1st. In the complaint it is alleged that the mother of the minors being authorized by the district court, borrowed on an open account the sums claimed by the plaintiff; and the proceeding of utility and necessity unquestionably shows that the debts were contracted without judicial authorization.

2nd. In the proceeding and in the complaint it is alleged that the sums claimed by the plaintiff were borrowed by the mother of the minors for the purpose of reconstructing the properties belonging to said minors which were damaged by the San Felipe hurricane; and the statement of account presented by the plaintiff itself shows that $730.41 out of the $1,035.91 claimed was borrowed prior to the date of the said hurricane. There is nothing in the record to show that the sums borrowed prior to that date were applied to rebuilding the properties of the minors.

3rd. Neither in the proceeding nor in the complaint was it alleged that the sums claimed represented the value of the merchandise supplied for the support of the minors. The testimonial evidence presented in the proceeding of utility and necessity- and at the trial of the case at bar tended to establish that fact, but in neither of the cases was there any *778evidence introduced regarding the nature, quantity, and price of the groceries supplied to the minors. The statements of account presented in evidence only contain the dates and the total of each invoice, without any other specification or detail.

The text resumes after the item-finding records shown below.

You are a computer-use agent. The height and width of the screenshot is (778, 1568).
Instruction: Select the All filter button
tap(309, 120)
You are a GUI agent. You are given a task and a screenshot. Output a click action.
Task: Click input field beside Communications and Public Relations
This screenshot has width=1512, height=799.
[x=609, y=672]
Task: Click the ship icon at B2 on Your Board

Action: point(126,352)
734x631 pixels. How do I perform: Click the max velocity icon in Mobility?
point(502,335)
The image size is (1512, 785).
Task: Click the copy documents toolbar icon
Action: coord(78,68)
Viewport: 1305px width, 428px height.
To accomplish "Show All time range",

The witness Antonio Báez, to whom the trial court seems to have accorded full credence, worked in the property of Tomasa Arroyo from ever since the time when Domingo Torres, the first husband and father of the minors, was still alive. Báez testified thus: That he was the person who went to the Zayas establishment to get supplies each Friday; that Ernesto Bodón was the one who sent him with loads of fruits from the property; that he sold the fruits and delivered the money to Bodón; that he made purchases in the Zayas establishment, and charged the same to the account of Bodón; that he, the witness, used to make three purchases, one of which he delivered to Amalia, another to Josefa, both mistresses of Bodón, and the third to Tomasa Arroyo; that the latter was a rich woman when her first husband was alive and that when she lost all her money Bodón abandoned her. And when the judge asked him where was Bodón he answered: “Bodón is now living in a property over there; because he got money to buy another property; he is lying down, he is eating, he is drinking, and his wife has had to beg for a bunch of bananas, and he is eating and drinking and he has a good property, in the ward of Monte Llanos.”

The testimony of this witness, in our opinion candid and truthful, depicts vividly the situation of these minors. The children of an ignorant woman, their property, together with that of their mother, is managed by the foster father, who disposes of its products, receives the price thereof, and does not account to anybody for his administration. It is true that the foster father ordered supplies in the house of the plaintiff partnership, but it is also true that said supplies were distributed between the home of the minors and those of the two mistresses supported by Bodón. The evidence fails *779to show whether what is sought to he recovered from the defendant minors is only what was delivered to them for their support, or whether the accounts offered in evidence also include the merchandise and supplies delivered to the mistresses of the foster father. In view of such an insufficient evidence, it is our duty to decide that the judgment appealed from can not be sustained.

The lower court erred in considering as conclusive proof of the claim the judgment entered ex parte in the utility and necessity proceeding. The defendant minors are not estop-ped to attack the sufficiency of the evidence which served as a basis for said judgment. And, in our view, that evidence was clearly insufficient to support the claim of the plaintiff as an obligation enforceable against the minors, defendants herein.

We are of the opinion that the evidence introduced by the plaintiff is insufficient to support the judgment appealed from, and that said judgment must be reversed.

Mr. Justice Córdova Dávila took no part in the decision of this case.